Dynamic Validation in GEPAState #100

aria42 · 2025-10-08T01:41:26Z

Addresses #96 and enables add new validation evals. Also removes assumption that every program has been evaluated on all validation examples. Everything is still well-defined with this change with the exception that merge proposals must be careful to compare only on validation examples both candidates have been evaluated against.

Changes

Changes to GEPAState: The state information about validation (scores, outputs, etc.) are stored in terms of opaque identifier (ValId). Making the state agnostic about the set of validation examples enables you to extend the validation examples from existing states (and run directories). It also removes the assumption that we have "dense" evaluation where each program is evaluated on the full validation set.
Changes to GEPAEngine: The engine takes optional val_evaluation_policy to select the subset of validation examples to evaluate for a program. If none is provided the full valset is evaluated. The policy enables you to have flexible ways of choosing examples (e.g., picking validation examples not evaluated by other programs or curriculum-style staging of more harder examples over time). Note that GEPAEngine assumes the valset ids are indices of a validation set (which can be updated), but this assumption doesn't leak to GEPAState.
Changes to api.py: Add a parameter for merge_val_overlap_floor which is threaded through to MergeProposer. This parameter rejects merge proposal if the merge candidates don't have this many shared validation examples they are both evaluated against.
Running pre-commit on the affected files leaded a much larger set of changes from past commits that don't assume to be formatted. Sorry!

Tests

Existing tests pass and added the following:

Added test around extending validation and having custom validation selection policy
Added test around loading a legacy gepa.bin format and validating it can be read and upgraded to "sparse" format

Open Questions

In GEPAState there was per_program_tracked_scores and program_full_scores_val_set member variables which were meant to capture the train validation and valset scores for candidates. But prior to this change these two variables were identical (latter was set to the former see existing code here and here).

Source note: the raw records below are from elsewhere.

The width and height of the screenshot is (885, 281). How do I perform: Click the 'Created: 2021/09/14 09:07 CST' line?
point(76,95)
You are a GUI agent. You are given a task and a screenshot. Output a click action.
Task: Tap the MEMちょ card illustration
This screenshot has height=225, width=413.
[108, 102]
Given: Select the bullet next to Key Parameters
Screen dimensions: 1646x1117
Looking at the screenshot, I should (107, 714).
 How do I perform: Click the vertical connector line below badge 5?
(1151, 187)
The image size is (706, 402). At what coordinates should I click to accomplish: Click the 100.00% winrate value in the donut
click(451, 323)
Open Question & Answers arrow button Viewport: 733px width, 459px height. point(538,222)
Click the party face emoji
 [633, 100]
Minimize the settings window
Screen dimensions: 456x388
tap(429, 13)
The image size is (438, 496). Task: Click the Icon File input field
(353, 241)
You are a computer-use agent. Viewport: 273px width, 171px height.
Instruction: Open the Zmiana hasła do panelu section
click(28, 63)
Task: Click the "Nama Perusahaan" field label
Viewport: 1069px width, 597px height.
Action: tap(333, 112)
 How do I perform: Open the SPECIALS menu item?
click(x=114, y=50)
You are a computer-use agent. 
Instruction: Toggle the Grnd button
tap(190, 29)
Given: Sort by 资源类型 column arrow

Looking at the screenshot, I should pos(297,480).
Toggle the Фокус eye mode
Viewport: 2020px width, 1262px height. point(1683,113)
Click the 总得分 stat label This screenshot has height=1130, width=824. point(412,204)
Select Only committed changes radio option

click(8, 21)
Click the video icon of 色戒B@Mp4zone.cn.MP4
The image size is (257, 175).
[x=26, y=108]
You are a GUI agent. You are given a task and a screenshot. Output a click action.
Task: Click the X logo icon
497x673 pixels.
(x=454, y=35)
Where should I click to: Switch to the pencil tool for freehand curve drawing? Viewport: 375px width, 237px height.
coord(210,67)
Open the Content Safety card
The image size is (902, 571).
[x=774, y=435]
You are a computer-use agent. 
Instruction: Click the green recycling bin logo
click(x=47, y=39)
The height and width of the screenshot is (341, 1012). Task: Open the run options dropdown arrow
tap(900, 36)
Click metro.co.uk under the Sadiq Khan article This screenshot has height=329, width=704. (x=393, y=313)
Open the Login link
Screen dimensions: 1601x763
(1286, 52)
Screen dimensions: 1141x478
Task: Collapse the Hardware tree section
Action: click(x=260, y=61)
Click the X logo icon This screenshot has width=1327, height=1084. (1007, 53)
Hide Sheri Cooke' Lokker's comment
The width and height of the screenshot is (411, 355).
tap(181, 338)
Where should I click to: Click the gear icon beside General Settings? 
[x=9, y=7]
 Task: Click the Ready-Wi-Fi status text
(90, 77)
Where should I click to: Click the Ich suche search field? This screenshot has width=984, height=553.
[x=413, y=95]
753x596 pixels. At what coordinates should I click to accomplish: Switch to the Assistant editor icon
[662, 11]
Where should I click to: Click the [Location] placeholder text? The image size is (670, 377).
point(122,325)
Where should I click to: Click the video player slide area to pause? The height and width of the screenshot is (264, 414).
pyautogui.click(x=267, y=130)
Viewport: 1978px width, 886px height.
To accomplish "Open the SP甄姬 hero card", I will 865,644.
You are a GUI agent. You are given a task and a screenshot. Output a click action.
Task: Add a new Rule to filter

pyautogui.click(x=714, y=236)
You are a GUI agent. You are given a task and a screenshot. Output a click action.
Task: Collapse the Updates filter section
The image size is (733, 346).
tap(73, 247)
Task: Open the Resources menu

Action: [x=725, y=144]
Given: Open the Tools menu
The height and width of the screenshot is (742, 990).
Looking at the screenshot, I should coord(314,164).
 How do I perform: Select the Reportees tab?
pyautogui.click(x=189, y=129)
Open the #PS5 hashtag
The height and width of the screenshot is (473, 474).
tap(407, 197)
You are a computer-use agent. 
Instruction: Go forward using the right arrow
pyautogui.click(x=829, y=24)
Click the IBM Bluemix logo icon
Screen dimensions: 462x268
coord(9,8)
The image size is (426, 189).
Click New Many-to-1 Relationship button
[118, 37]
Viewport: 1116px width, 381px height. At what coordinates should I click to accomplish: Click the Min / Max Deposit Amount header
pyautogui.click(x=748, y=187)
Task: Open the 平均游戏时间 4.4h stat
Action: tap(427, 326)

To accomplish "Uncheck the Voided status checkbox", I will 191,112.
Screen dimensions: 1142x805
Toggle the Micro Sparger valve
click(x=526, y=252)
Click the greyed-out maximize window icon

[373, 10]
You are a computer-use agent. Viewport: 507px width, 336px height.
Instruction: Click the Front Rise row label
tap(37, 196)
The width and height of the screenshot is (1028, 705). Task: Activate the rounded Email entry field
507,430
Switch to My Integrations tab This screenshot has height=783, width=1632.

I've left derived properties for these for backward compatibility but could remove them since I think the distinction is no longer needed.

LakshyAAAgrawal · 2025-10-13T04:07:32Z

Could we also address #79, which would be very aligned with this PR? It should also be a straightforward change. Just need to implement a DataLoader protocol, and load next training minibatch using it.

LakshyAAAgrawal · 2025-10-12T20:30:19Z

src/gepa/proposer/merge.py

            state.prog_candidate_val_subscores[id1],
            state.prog_candidate_val_subscores[id2],
        )
+        if not subsample_ids:


Question: I do several random selections to select id1 and id2 to see if we can find candidates which we are able to merge that also satisfy all the requirements. Do you think we can include this as part of those checks?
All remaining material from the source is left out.